The solution to this (like all phishing attacks), is still WebAuthn. However, many of us in security were hoping we could get by with bandaids like fingerprinting until WebAuthn was more widespread.


I really don't get the hype about WebAuthn. It's only real protection against phishing is that credentials are associated with a particular domain which has been a feature of every password-manager, including the OS/browser built-in ones since forever. The thing requesting the password -- (i.e. the browser) is still the ultimately the source of trust. The treat model these things protect against is so narrow, and now narrower since phones have built-in secure storage, that it can't be worth the effort compared to a marketing push for people to use Bitwarden, Lastpass, 1Password, KeypassX, Browsers, or iCloud password saving. And if you really care about accidental logging of plaintext passwords PAKE already has your back.

If we have the political capital to somehow get everyone on-board with changing their flow I really don't see why it should be webauthn. It's ultimately just a key stored somewhere controlled by the client presenting it, but with more red tape, pseudo-drm, and ewaste.

^ If you're in a high-security setting then go for it, but for the masses nah.


I asked this on the Twitter thread and got no response. Is this even useful on its own? Or at all? It requires a redirect to some other domain where the VNC is hosted.

Would modern up-to-date browsers just see it as cross site and block it?

Wouldn't it still require sneaking in the VNC code to the site you want that user coming through via a pre-existing exploit chain or social engineering scheme?

By itself this seems negated by standard browser security. If youre using it at the end of some exploit chain it seems like there would be several other more effective and useful things to do from that chain like an invisible proxy mitm.


There are two browsers involved, both dealing with just one site and neither in any way aware of the other.

The outer browser is running on the user's machine, loading a page from the attacker's origin. That page makes no cross-site requests, but just establishes a websocket connection to the attacker's server (the data connection for the remote desktop protocol) and renders the remote desktop to the outer browser on a canvas.

The inner browser is running on the attacker's server, just configured to show no URL bar or other chrome.

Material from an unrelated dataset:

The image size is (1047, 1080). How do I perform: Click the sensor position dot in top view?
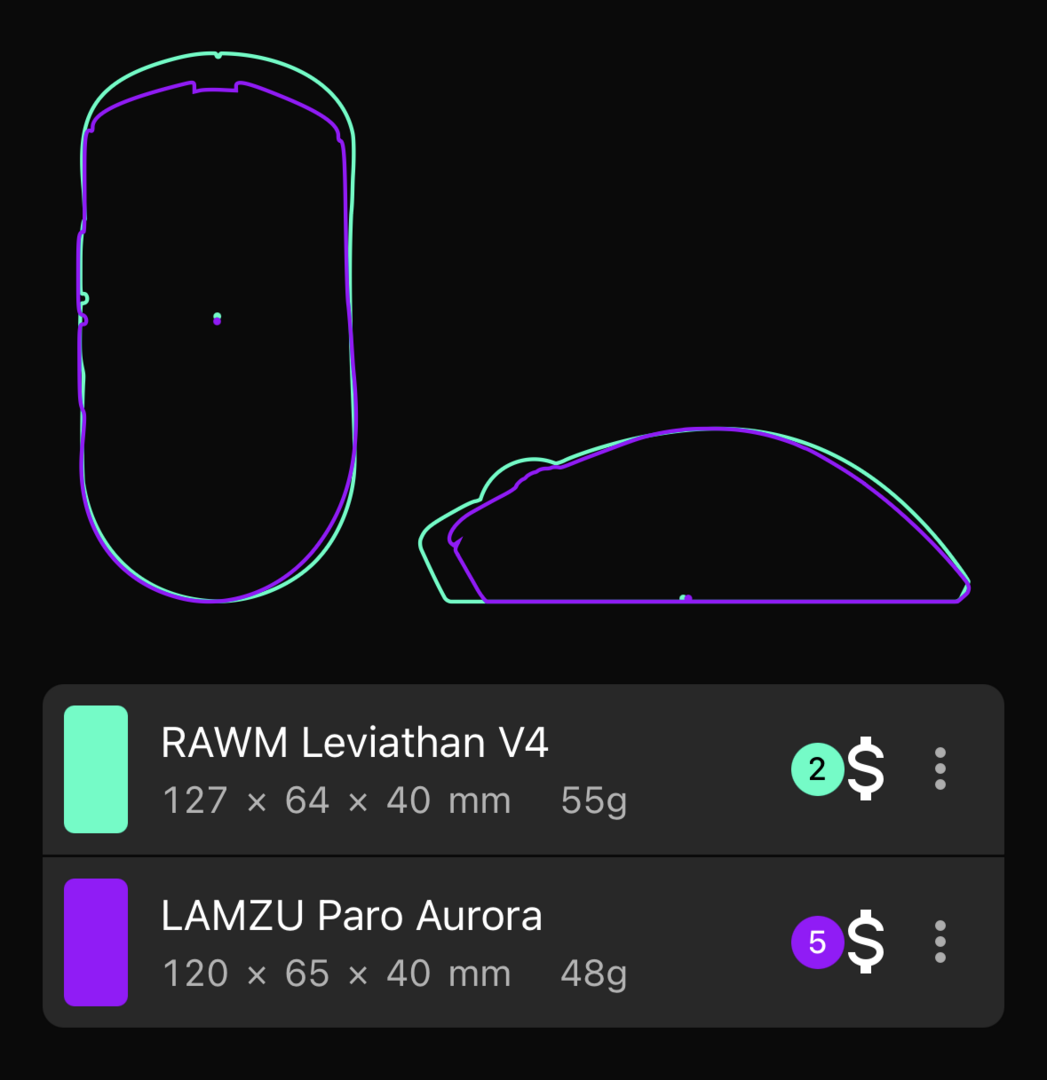(x=217, y=318)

It has loaded the genuine login page of the target site completely normally.


It's your site, so you can set the URL to anything you can buy. In the demo he is using an IP, but nothing to stop you buying gooogle.com or something with Unicode tomfoolery that will be enough to pass muster for most victims and look authentic at first pass.


This method of phishing can't work with 2FA physical key like yubikey, right?


No, unless combined with WebUSB trickery, and such an attack has been possible in the past. However, browsers currently implement blocklists of HIDs and other USB types from working with WebUSB.


Clever, but it's tough to imagine that anyone savvy enough to use 2FA will be fooled by this.


Most people are using 2FA either because it was mandated (e.g. most of the systems at work have mandatory 2FA) or because they were strongly urged to use 2FA even though they don't really care.

The problem here, as with all phishing, is that humans are easily fooled. But machines aren't fooled about this at all. Just have the machines make this critical decision and the problem evaporates, use WebAuthn to do 2FA. This makes life easier for humans because it is no longer their responsibility to try to figure out if they're being phished, WebAuthn solves that, back to my game of Wordle.


Really? If nothing looks phishy, few people are rigorous about inspecting URLs. Tech co's habits of using cryptic CDN domains and the like makes this hard behavior to change... login.google.goog-233.com ? hmm, guess they're doing some new clever thing I don't understand...oh well, I have things to do...


goog-233.com still fails the domain name test i taught my mom in 1999.


Some people use 2FA because the service they're accessing requires it. Some people use 2FA for work accounts because their employer requires it. Using 2FA doesn't necessarily indicate savvy on the part of the user.


eh, accounts with 2FA get phished and popped all the time. Users will always be the weakest link.